# Start of Passage
Good to know, thanks. Inside the implementation, I tend to use `std::enable_if<>` to avoid instantiating the `enable_if_t` template alias anyway.
- It would be nice if the use of variable templates would be optional(and not used internally), since without inline variables, it can lead to ODR violations and executable bloat.
Without variable templates, we would have to write `type<T>{}`, `int_<1>{}`, etc.. all of the time instead of `type<T>` and `int_<1>`. Sure, that's just two characters, but considering you couldn't even rely on what is `type<T>` (if it were a type, since `decltype(type<T>)` is currently unspecified), we're really not gaining much. In short; no variable templates means a less usable library, without much benefits (see next paragraph).
How is it less usable? It seems like it would be more usable, since the library can now support compilers with no or flaky variable templates.
I simply mean that `int_<1>{}` is less pretty than `int_<1>`. It is longer by about 28% and most importantly it defeats the philosophy that we're manipulating objects, not types. At any rate, compilers other than Clang and GCC are probably missing far too many features (other than variable templates) for them to compile Hana. I don't think variable templates would change much to that.
# End of Passage
*Written tasks*
- 1) In the passage about variable templates, how much longer is `int_<1>{}` than `int_<1>`?
- 2) Repeat the passage on variable templates between "Without variable templates, we" and "(see next paragraph).", inclusive.
# Start of Data
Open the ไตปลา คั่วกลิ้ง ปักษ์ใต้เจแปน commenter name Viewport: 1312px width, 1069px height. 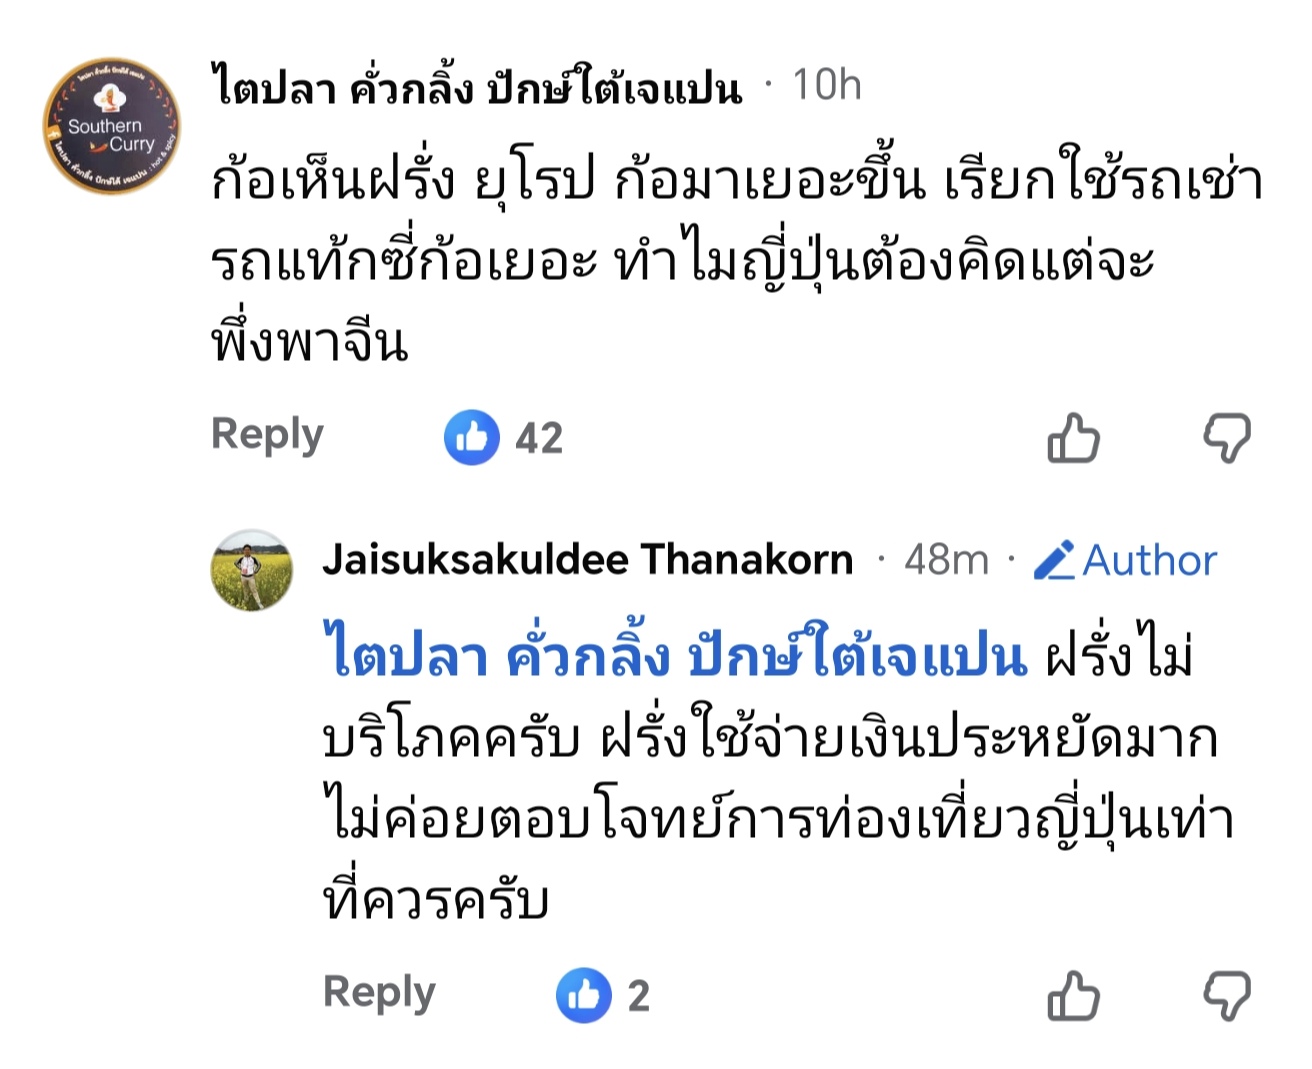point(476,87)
# End of Data
*Solutions per task*
- 1) It is longer by about 28%.

- 2)
Without variable templates, we would have to write `type<T>{}`, `int_<1>{}`, etc.. all of the time instead of `type<T>` and `int_<1>`. Sure, that's just two characters, but considering you couldn't even rely on what is `type<T>` (if it were a type, since `decltype(type<T>)` is currently unspecified), we're really not gaining much. In short; no variable templates means a less usable library, without much benefits (see next paragraph).